My name is Cassie Hamel. I am the owner of Little Broken Things. An alternative hair salon and art gallery rooted in creativity, self expression, and community. I have two locations, my original is in the Logan Square neighborhood of Chicago and the newer location is in the Northwest Suburb of Palatine. I have been in the hair industry since I was 16 years old. I have worked at 15+ hair salons in my career from Chicago to Nashville to Los Angeles and back home to Chicago again. I knew I wanted to build something that not only encompassed all the things I was interested in but also provided a space to cultivate a community. So many salons only did one thing and I never totally aligned with that. We are humans with interests and stories and I wanted my clients to relate and connect outside of the salon chair.
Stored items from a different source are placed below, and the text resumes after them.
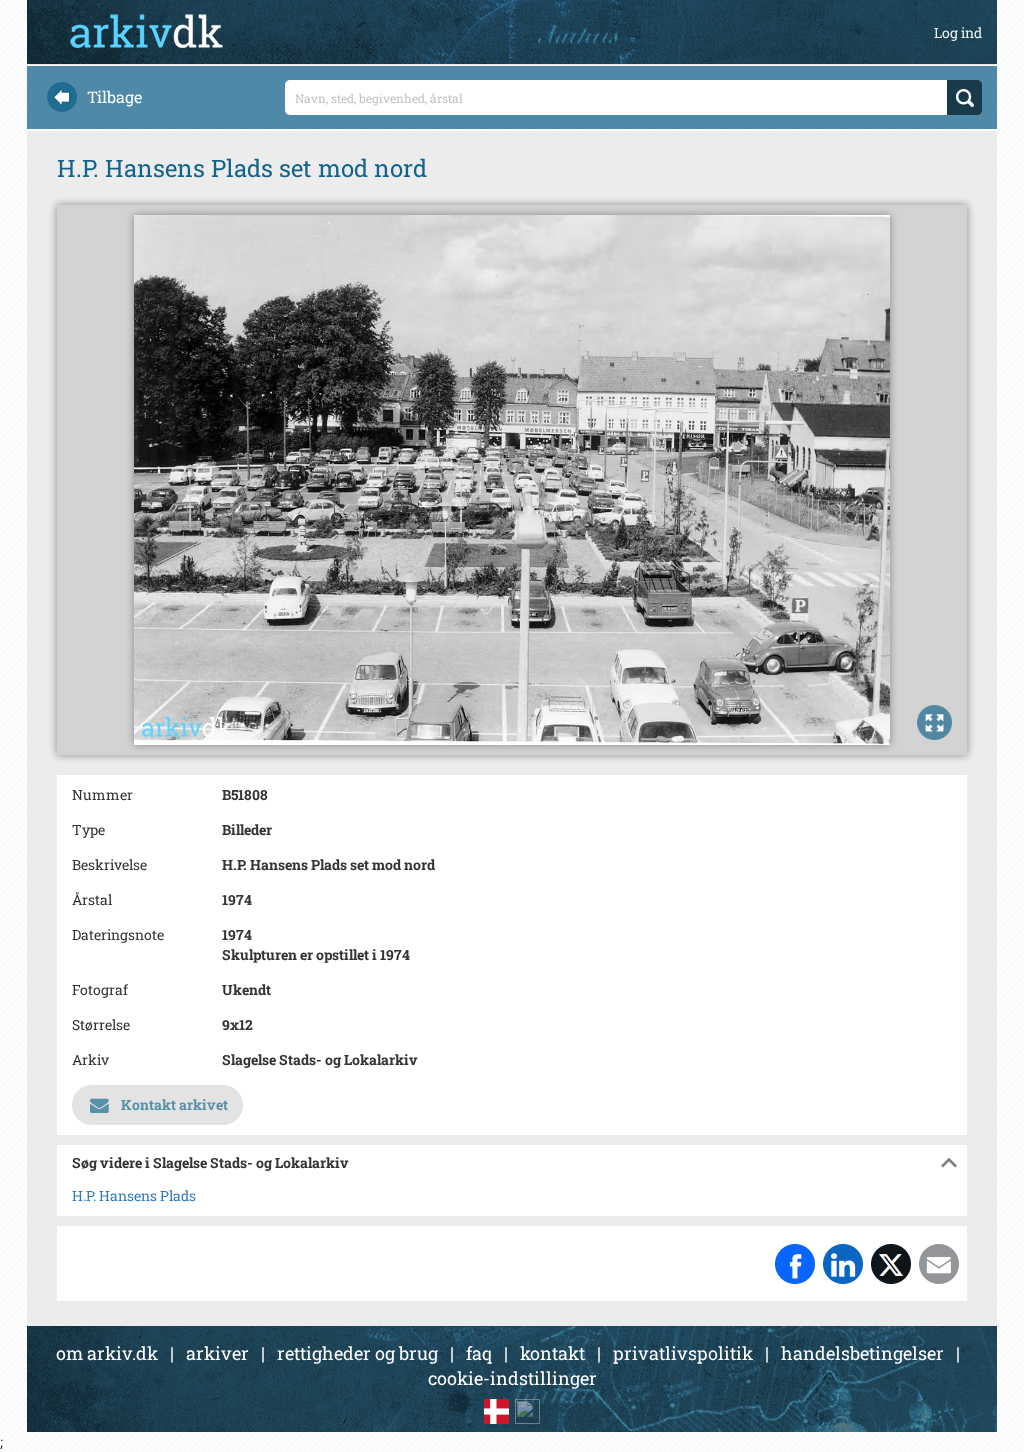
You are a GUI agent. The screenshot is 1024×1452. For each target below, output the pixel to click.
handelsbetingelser (862, 1353)
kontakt (552, 1353)
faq (479, 1353)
I am proud of what we have built. I believe strongly in collaboration over competition. We will always get more done by working together. My team is such a big part of the things that we do. Not only are they talented stylists but they are creatives, artists, musicians etc. I wanted them to have a place to be seen and valued for everything they have to offer. Not just their skills behind the salon chair.
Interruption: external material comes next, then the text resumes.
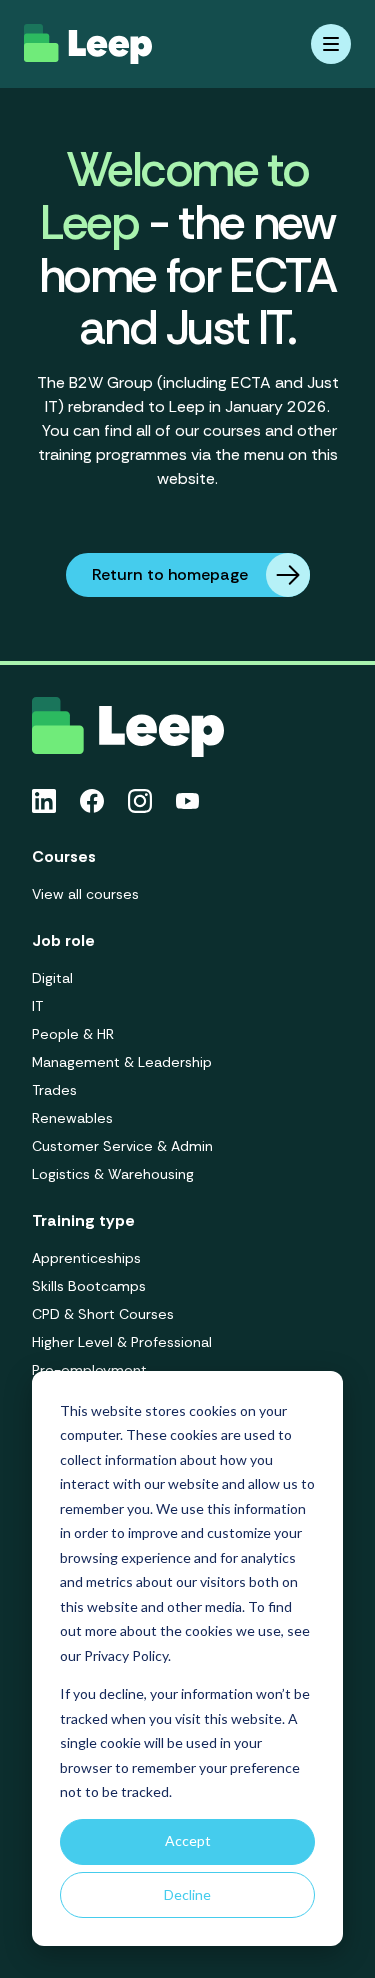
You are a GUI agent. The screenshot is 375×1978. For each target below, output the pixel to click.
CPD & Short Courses (103, 1314)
Our community is at the foundation of everything that we do. In Chicago and Palatine we get out in the streets and participate in art festivals, neighborhood fest’s, music fest’s, fundraisers and more. We want to talk to you we want to vibe, we want to bring people together. All of our merch and marketing materials are commissioned designs by local artists. We host rotating local artists, we have consignment for sale handmade by creatives in our communities. This year we are hosting our first ever fundraiser and market at tour Chicago location. Nothing is off limits, we pull together and make it happen.
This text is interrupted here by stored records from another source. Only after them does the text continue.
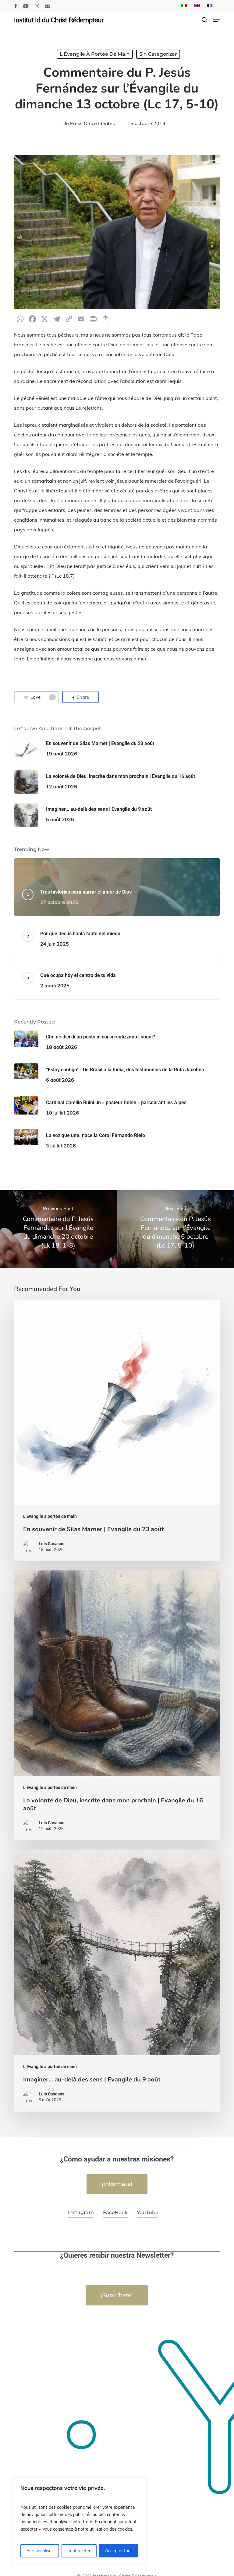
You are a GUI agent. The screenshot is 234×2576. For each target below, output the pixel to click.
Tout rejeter (79, 2550)
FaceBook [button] (115, 2212)
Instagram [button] (81, 2212)
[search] (204, 19)
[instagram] (37, 6)
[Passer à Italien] (184, 6)
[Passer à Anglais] (197, 6)
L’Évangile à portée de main (95, 54)
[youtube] (26, 6)
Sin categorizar (158, 54)
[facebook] (15, 6)
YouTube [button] (147, 2212)
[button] (216, 20)
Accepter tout (118, 2550)
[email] (47, 6)
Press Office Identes (92, 123)
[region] (79, 2521)
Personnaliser (40, 2550)
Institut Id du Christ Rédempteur (59, 19)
How did you build your audience on social media?
I started the first Little Broken Things Instagram page back in 2017. I created a schedule. I posted hair, art and consignment on a rotation. Simple, minimal and to the point. I wanted it to be abundantly clear that we were more than just a hair salon. It was authentic. I wanted you to follow us because you lived near the salon and wanted a haircut or because you liked the artist we had featured at the time. Or because you made jewelry and wanted to sell it in the salon. I wanted to create something that people talked about and I did that through the only thing I knew. HAIR! Throughout the first few years our growth was steady but slow. I relied on customers tagging us, or sharing us. I would tag our artists and they would share our posts and we would get a follower here and there. Back then I never boosted or paid for anything. I couldn’t afford it. It was all 100% organic and it was working. Covid hit in 2020 and there wasn’t much to post. Besides updates about re-opening or sharing Go-Fund Me’s. When we finally got back to work, despite all the restrictions everything picked up pretty quickly. We were all glad to be back. I hired my first apprentice in 2021. I was still behind the chair 3 days a week and wanted to get someone trained so I could step back a bit. (I became a mother in 2020 as well.) My apprentice Maggie said we should start a TikTok. I said do it! So she did. Almost instantly we went viral. AND IT KEPT HAPPENING! These followers were turning into clients. They were coming from all over the place. Different cities, different states and they all wanted shags and vivid hair colors. I even did an interview with Crain’s Chicago Business titled “TikTok can be a boon to small business. It can also be a bane.”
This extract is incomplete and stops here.